The bank's VR captures its diversified business profile, solid capital position, healthy earnings and good asset quality
Parent Support: We consider probability of support for BCR from Erste to be high, but constrained by Romania's Country Ceiling. Absent this constraint, BCR would be rated one notch below the parent. Our support also considers BCR's strategic importance to the parent, high reputational risks for the parent and its international franchise and high level of integration within a broader Erste group.
Economic Pressures Rise: Romania's significantly slowing economic growth in 2023 coupled with high inflation and monetary tightening will weigh on banking sector performance in 2023, limiting lending growth and exerting pressure on banks' operating expenses. However, improved interest margins, low unemployment and generally reasonable underwriting should contain most of these risks. We believe that the operating environment for banks will be consistent with a 'bb+' score, even in case of a one-notch downgrade of the sovereign IDR
Diversified Business Profile: BCR is the second-largest bank in Romania. Its traditional banking business model is well balanced between retail and corporate customers on both sides of the balance sheet. BCR's franchise benefits from being part of the Erste banking group.
Conservative Risk Profile: Conservative underwriting, diversified loan book and good risk control framework underpin BCR's risk profile. We believe that BCR's franchise strength allows the bank to apply conservative underwriting criteria and keep market shares.
Asset Quality Risks Increase: BCR's asset quality is set to weaken as the Romanian economy slows while cost of living, and inflation remain a challenge for some of the bank's borrowers. However, the bank is entering the economic slowdown with improved asset quality and solid provision coverage. This should allow it to contain the downside risk and support prompt resolution once the economy starts to recover.
Profitability Set to Moderate: BCR's profitability grew to a cyclically high levels with operating profit/risk-weighted assets (RWA) reaching a high 5.5% in 1H22, but we expect it will moderate in 2H22 and 2023 as lending growth, which strongly contributed to 2022 performance, slows, while operating expenses and loan impairment charges start to weigh on profits. Nevertheless, we expect the bank's profits to be solid over the Outlook horizon, while generating sufficient capital to support growth.

(EXPLORE THE MATERIAL)
[A] In the BCR rating commentary, what operating profit/risk-weighted assets ratio did BCR reach in 1H22?
[B] From the BCR rating commentary, copy the stretch from "Economic Pressures Rise: Romania's" through "Erste banking group.".
[C] Continue the BCR rating commentary, starting after its last sentence.

(DATASET EXCERPT)
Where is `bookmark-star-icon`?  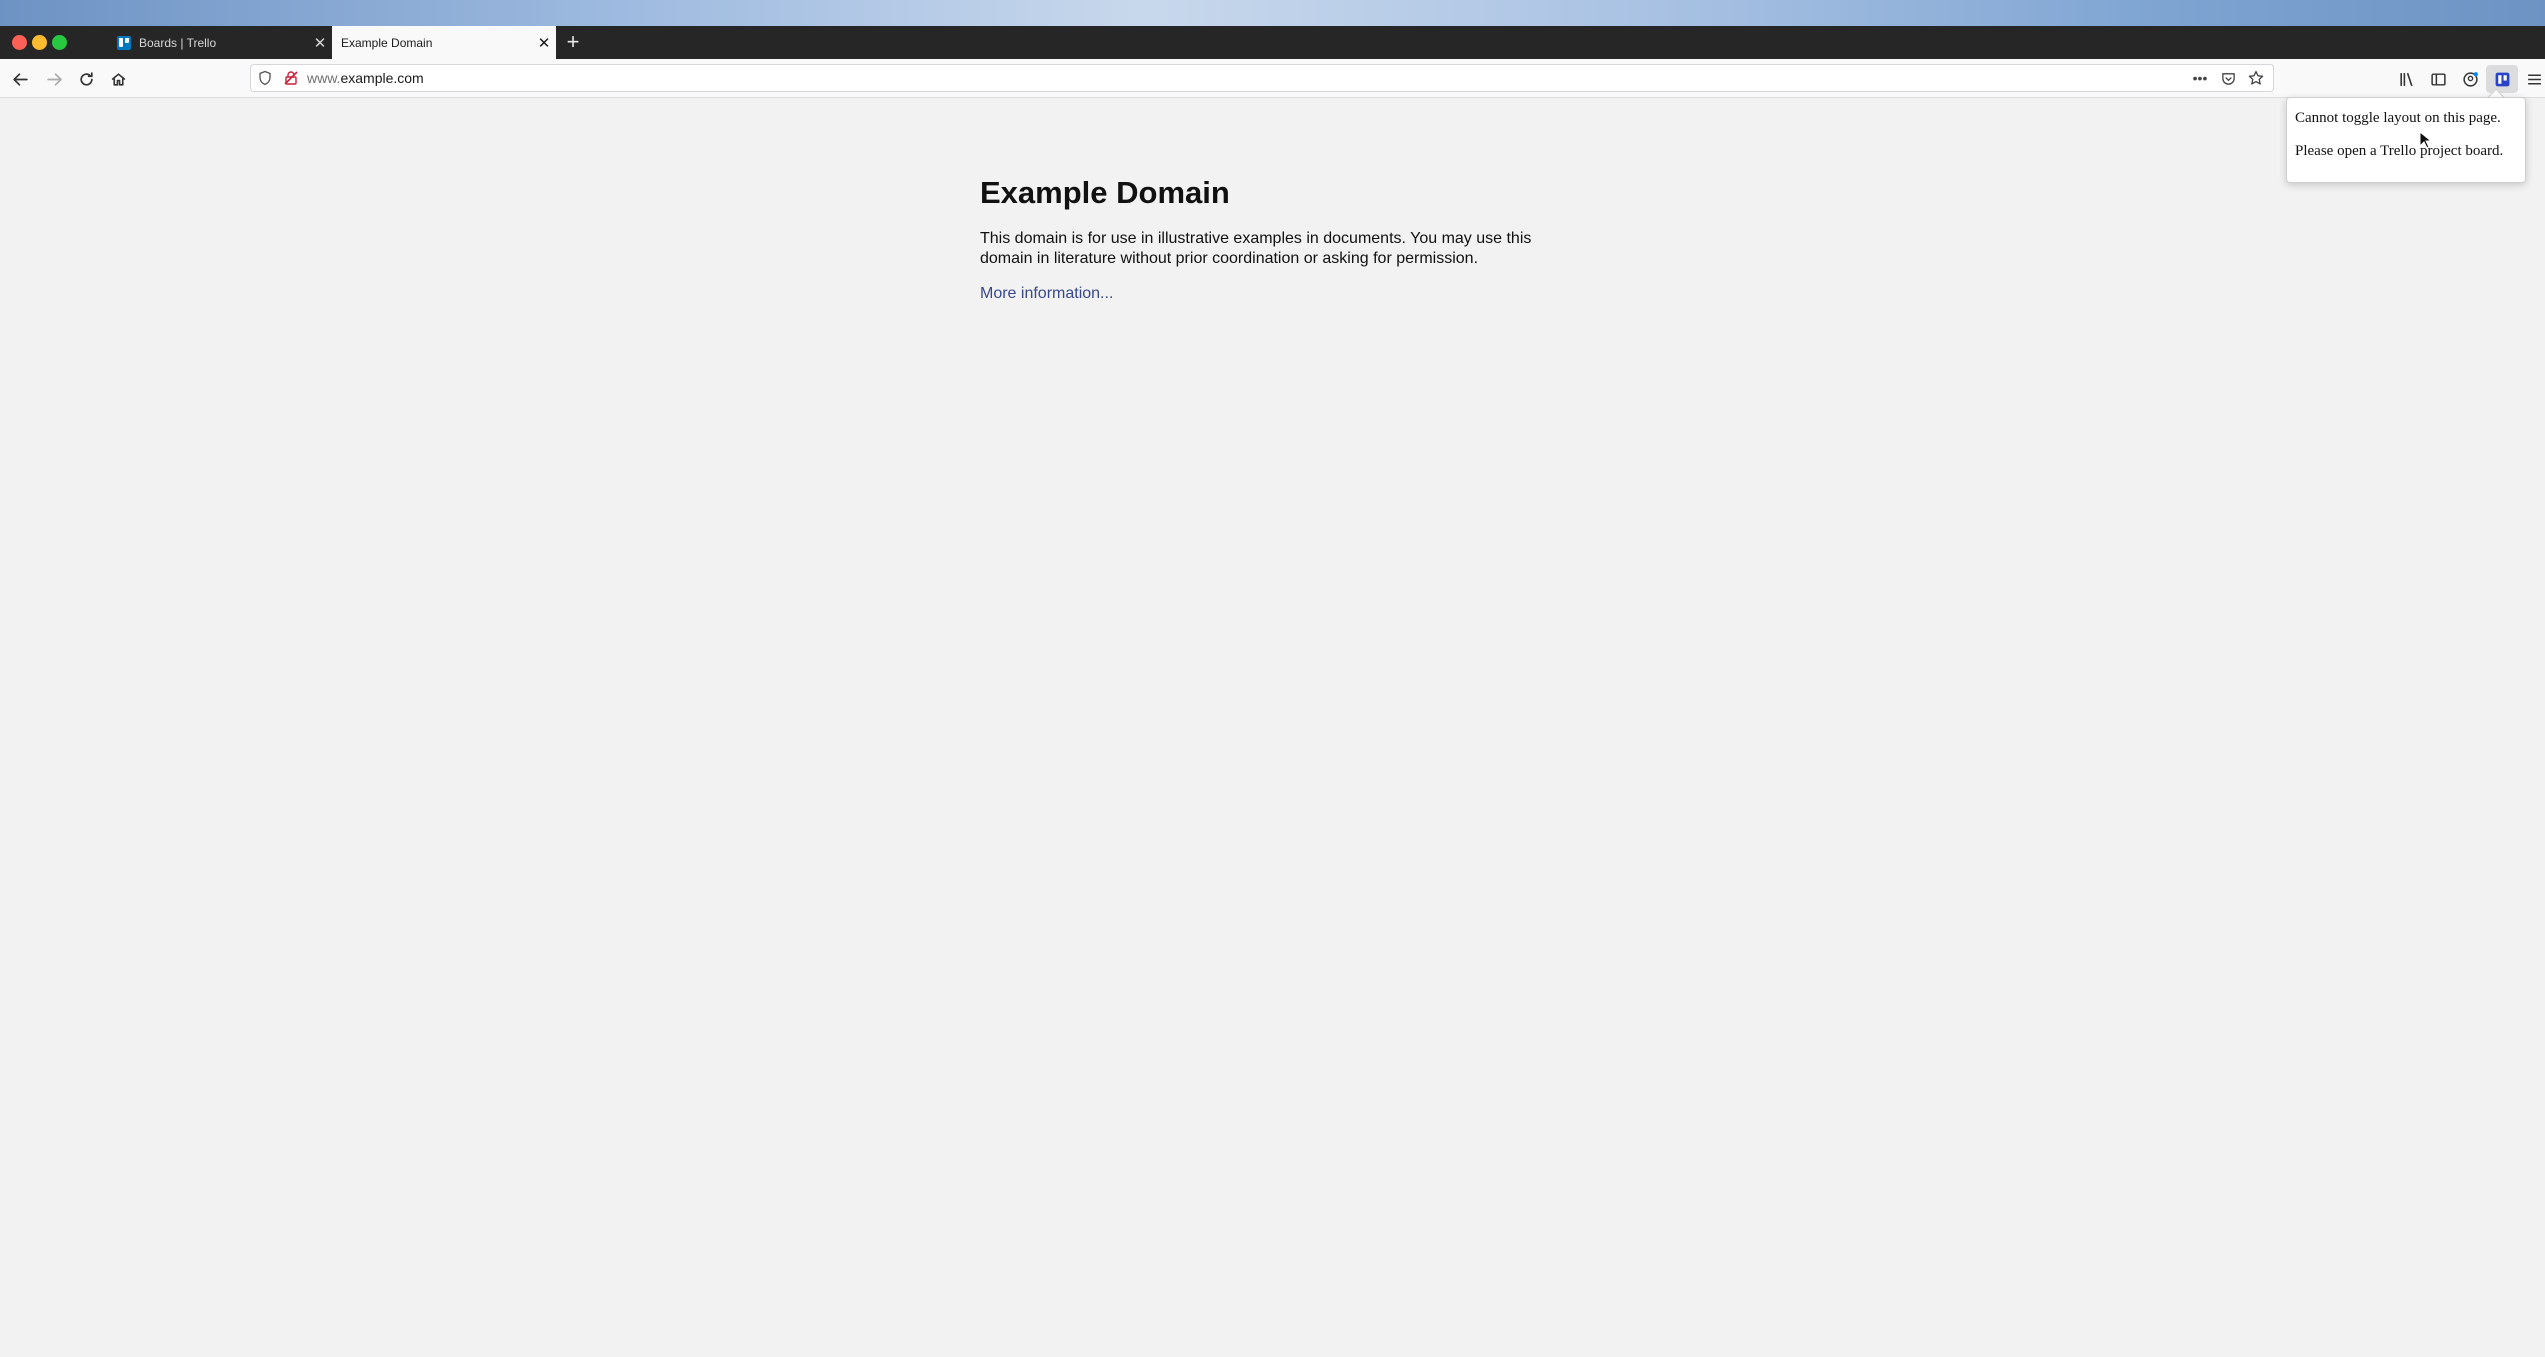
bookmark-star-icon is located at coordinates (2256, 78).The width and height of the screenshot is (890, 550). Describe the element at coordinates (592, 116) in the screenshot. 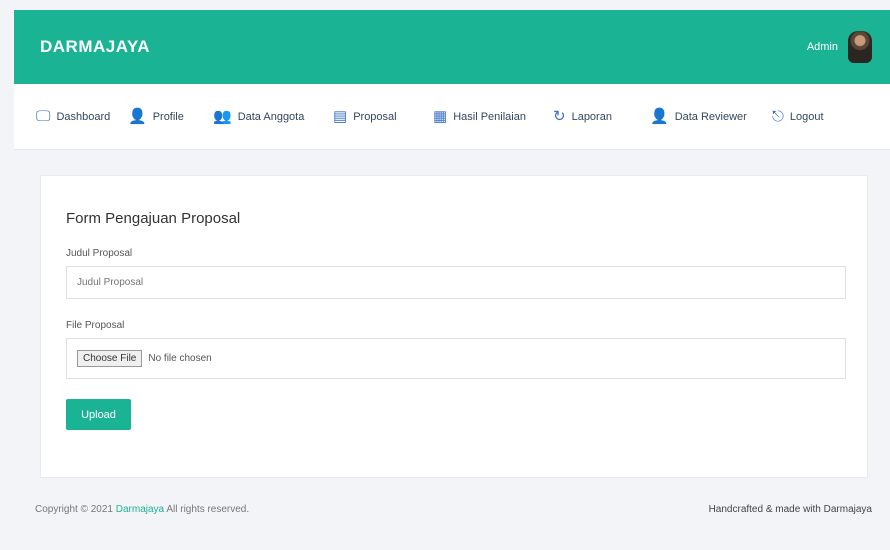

(OUTPUTS BY TASK)
[A] 5.5%

[B]
Economic Pressures Rise: Romania's significantly slowing economic growth in 2023 coupled with high inflation and monetary tightening will weigh on banking sector performance in 2023, limiting lending growth and exerting pressure on banks' operating expenses. However, improved interest margins, low unemployment and generally reasonable underwriting should contain most of these risks. We believe that the operating environment for banks will be consistent with a 'bb+' score, even in case of a one-notch downgrade of the sovereign IDR
Diversified Business Profile: BCR is the second-largest bank in Romania. Its traditional banking business model is well balanced between retail and corporate customers on both sides of the balance sheet. BCR's franchise benefits from being part of the Erste banking group.

[C]
Solid Capital Position: Our view reflects a solid regulatory capital position, modest concentrations in the loan book, strong reserve coverage, and good internal capital generation. The common equity Tier 1 (CET1) ratio (18.7% at end 1H22) moderated due to profit distribution and solid lending growth and we expect the ratio will further decrease. However, loss absorption capacity should remain sufficient to withstand even quite significant stress.
Healthy Funding and Liquidity: BCR's funding and liquidity profile is strong, as expressed by a low ratio of gross loan to deposits (77% at end-3Q22). The bank's strong retail presence and leading market shares, as well as its fairly granular and stable. Liquidity coverage remains solid and regulatory liquidity ratios are well above minimums.
RATING SENSITIVITIES
Factors that could, individually or collectively, lead to negative rating action/downgrade:
BCR's IDR and SSR could be downgraded if the Romanian Country Ceiling was lowered.
BCR's IDR and SSR could be downgraded if Erste's Long-Term IDRs were downgraded by more than one notch or if BCR becomes less strategically important to Erste. We consider either of these scenarios unlikely.
BCR's VR would be downgraded if it experienced a simultaneous and sharp deterioration in asset quality and operating profitability. In particular, this could happen if the bank's operating profit to RWAs falls below 2% on a sustained basis, while impaired loans rise above 5%.
We would also downgrade BCR's VR in case the bank's capitalisation deteriorates and leverage rises on a sustained basis. This could be evidenced by the bank's CET1 ratio falling below 15% and Basel leverage ratio falling below 7% on a sustained basis.
Factors that could, individually or collectively, lead to positive rating action/upgrade:
An upgrade of BCR's IDRs and SSR would require an upward revision of Romania's Country Ceiling, which is unlikely given the Negative Outlook on the sovereign rating.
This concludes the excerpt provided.